Adherence to a six per cent inflation target can, nevertheless, be challenging down the line, when it is defined in terms of an index where food items have a nearly 46 per cent weight. With the economy far from showing tangible signs of revival, there is certainly a strong case for lowering interest rates today. The pressure for that will increase if growth — more so, in investments and jobs — remains weak, even as the present government enters the second half of its tenure. If harvest failures tomorrow were to result in interest rates going up even while the underlying demand factors for generalised inflation are absent, it could create a politically (and economically) unsustainable situation of joblessness co-existing with high food prices. Inflation targeting based on overall CPI — a committee under Patel was the one that first proposed it — may have had relevance in 2013-14, when India’s commitment to macroeconomic stability was under a cloud. In the present context, though, some tweaking may be in order. The MPC — the new body headed by the RBI governor, which will be responsible for setting policy rates — can consider some “core” CPI measure that would reflect generalised inflationary pressures stripped of volatile components like food and oil prices.
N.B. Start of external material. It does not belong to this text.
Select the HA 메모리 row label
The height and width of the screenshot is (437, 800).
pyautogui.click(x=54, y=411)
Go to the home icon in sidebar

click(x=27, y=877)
Patel would also do well with continuing the policies of Rajan with regard to full recognition of stressed loans by banks, transparent licensing of new banks and pushing financial inclusion, including by making bank-to-bank account transfers easier via mobile using the new Unified Payment Interface. Equally important is working closely with the Centre to reform governance in state-owned banks. The ongoing clean-up of balance-sheets will have no meaning if not followed up by action on professionalisation and accountability of bank boards that comes with separation of management from ownership.